REQUIRED WORK: Read the records below and copy each line that contains "from".
[[ DATA EXCERPTS, beginning ]]
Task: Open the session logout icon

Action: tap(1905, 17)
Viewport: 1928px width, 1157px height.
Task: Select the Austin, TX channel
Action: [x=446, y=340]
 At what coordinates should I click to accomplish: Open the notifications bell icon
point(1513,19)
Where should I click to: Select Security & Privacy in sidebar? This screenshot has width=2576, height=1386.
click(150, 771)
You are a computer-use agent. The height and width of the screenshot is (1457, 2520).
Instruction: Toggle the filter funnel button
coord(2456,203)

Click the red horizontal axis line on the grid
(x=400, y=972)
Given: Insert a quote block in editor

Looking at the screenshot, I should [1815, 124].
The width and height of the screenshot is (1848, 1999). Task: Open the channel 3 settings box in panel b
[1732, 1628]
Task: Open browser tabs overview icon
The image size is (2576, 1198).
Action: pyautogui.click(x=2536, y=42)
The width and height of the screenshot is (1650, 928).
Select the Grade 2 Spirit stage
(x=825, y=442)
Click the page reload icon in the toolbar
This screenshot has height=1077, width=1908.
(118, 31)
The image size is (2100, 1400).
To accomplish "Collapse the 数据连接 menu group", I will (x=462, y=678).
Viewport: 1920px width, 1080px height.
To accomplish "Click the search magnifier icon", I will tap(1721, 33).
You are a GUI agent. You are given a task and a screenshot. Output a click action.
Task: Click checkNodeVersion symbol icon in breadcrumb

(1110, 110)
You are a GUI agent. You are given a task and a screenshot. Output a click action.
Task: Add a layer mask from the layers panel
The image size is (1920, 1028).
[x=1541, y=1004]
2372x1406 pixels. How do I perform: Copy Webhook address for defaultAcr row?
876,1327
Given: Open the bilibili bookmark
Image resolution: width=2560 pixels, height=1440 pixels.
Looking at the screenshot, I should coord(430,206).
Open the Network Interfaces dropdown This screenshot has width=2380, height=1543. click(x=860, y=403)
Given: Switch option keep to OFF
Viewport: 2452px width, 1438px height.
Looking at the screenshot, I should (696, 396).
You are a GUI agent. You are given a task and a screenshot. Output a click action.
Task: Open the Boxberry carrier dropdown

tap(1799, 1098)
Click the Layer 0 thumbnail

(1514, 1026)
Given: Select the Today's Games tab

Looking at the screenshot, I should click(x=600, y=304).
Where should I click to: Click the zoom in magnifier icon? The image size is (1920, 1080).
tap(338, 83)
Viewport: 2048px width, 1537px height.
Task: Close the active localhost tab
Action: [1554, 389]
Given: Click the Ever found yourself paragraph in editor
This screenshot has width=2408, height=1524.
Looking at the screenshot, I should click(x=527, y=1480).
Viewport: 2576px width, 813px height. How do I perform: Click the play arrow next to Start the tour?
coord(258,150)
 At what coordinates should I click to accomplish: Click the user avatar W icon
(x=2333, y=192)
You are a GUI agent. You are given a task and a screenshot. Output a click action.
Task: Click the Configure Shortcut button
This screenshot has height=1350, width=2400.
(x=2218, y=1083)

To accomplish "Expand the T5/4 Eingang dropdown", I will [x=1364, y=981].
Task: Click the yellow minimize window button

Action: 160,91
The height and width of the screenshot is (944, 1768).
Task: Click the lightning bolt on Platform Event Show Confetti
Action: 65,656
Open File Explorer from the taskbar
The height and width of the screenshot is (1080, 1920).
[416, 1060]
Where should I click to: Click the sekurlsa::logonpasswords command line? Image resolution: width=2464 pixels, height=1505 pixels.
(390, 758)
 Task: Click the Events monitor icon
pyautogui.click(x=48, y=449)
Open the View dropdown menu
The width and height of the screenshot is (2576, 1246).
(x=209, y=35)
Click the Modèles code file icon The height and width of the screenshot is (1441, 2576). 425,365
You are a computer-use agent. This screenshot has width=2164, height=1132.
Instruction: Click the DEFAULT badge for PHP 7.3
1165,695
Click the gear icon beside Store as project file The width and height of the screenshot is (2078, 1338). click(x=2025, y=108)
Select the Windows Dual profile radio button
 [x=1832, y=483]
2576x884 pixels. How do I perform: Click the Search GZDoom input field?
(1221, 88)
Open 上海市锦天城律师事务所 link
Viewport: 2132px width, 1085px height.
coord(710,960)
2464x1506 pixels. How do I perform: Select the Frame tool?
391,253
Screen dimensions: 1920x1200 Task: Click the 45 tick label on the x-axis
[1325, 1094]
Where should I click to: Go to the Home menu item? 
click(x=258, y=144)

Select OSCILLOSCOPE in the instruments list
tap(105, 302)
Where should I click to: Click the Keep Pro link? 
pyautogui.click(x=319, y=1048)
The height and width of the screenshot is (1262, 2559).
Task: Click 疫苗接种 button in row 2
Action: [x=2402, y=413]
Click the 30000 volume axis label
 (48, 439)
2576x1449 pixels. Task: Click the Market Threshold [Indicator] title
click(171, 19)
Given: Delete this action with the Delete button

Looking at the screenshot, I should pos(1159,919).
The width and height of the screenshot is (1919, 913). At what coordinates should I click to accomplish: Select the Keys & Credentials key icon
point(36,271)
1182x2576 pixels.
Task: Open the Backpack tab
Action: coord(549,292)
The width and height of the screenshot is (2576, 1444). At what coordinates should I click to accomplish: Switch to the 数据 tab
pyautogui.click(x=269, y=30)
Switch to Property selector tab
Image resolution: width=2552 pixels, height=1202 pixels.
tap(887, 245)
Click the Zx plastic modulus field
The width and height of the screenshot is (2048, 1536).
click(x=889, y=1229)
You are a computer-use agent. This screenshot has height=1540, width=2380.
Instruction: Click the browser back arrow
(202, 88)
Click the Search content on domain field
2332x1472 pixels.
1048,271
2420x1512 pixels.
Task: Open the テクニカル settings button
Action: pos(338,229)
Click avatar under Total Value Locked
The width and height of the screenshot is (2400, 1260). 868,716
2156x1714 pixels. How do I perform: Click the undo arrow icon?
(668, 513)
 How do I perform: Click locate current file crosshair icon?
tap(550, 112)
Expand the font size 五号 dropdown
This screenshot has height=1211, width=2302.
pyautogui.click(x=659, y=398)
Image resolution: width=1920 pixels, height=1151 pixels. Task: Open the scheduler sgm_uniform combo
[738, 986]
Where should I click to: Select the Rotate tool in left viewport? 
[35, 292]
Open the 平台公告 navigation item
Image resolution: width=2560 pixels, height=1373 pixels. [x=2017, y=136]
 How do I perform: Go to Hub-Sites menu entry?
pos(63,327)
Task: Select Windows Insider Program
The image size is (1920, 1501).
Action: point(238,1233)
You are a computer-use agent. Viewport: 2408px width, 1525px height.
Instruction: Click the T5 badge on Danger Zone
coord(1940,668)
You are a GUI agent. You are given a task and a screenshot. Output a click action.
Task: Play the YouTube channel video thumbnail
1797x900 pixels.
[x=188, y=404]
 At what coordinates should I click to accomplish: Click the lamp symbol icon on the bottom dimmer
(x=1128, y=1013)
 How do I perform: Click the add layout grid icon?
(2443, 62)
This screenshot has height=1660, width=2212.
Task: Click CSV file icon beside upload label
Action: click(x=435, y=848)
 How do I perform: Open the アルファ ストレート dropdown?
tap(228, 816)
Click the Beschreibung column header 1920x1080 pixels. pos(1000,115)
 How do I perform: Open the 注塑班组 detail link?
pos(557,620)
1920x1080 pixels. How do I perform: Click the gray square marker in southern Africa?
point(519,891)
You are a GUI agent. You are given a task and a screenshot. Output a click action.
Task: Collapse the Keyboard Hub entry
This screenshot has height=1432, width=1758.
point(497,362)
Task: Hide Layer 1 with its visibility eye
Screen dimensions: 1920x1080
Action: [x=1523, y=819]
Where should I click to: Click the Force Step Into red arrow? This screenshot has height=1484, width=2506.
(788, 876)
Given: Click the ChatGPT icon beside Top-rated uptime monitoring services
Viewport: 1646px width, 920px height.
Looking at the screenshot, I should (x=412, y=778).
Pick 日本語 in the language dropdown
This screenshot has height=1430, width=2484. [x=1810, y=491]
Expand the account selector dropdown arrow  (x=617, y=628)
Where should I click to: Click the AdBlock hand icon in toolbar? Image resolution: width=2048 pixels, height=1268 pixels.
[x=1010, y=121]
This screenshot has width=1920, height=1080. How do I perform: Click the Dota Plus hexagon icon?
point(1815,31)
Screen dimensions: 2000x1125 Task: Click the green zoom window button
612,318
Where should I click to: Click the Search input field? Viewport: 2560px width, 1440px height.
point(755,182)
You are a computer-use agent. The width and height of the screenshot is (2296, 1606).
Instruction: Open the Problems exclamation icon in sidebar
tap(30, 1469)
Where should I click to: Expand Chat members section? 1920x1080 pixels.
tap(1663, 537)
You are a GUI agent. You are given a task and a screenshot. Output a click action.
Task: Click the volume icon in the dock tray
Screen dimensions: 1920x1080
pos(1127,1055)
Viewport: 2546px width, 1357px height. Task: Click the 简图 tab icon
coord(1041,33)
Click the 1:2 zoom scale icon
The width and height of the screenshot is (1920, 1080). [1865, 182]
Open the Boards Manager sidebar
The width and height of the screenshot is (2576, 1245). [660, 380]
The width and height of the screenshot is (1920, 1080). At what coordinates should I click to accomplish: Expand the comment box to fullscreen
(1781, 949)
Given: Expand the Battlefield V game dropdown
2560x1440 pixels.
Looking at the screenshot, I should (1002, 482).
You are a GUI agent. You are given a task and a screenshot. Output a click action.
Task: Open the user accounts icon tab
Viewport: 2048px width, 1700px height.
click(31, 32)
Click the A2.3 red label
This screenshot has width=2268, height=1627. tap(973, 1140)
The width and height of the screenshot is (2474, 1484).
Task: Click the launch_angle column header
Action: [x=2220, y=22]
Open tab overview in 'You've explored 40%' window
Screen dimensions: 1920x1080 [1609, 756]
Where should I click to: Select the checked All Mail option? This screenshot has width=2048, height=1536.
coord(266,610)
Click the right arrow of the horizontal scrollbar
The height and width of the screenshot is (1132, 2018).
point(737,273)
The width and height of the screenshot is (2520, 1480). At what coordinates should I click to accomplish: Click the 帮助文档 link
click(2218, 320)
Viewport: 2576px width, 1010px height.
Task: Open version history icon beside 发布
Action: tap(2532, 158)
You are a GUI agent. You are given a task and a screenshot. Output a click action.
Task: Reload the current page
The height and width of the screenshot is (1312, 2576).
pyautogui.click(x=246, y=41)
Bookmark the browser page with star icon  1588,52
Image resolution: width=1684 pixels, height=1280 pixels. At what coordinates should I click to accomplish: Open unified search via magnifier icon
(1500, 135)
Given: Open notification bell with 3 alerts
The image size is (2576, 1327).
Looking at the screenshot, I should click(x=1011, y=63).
[[ DATA EXCERPTS, end ]]
COMPLETED TASK:
Task: Add a layer mask from the layers panel
Open File Explorer from the taskbar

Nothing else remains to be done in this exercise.